**Work to complete:** Here are some records; return them all exactly.
[Supplied material — start]
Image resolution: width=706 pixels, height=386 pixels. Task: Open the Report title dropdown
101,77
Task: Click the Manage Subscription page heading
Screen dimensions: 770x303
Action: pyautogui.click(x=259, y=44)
[Supplied material — finish]
**Solved exercise:**
Image resolution: width=706 pixels, height=386 pixels. Task: Open the Report title dropdown
101,77
Task: Click the Manage Subscription page heading
Screen dimensions: 770x303
Action: pyautogui.click(x=259, y=44)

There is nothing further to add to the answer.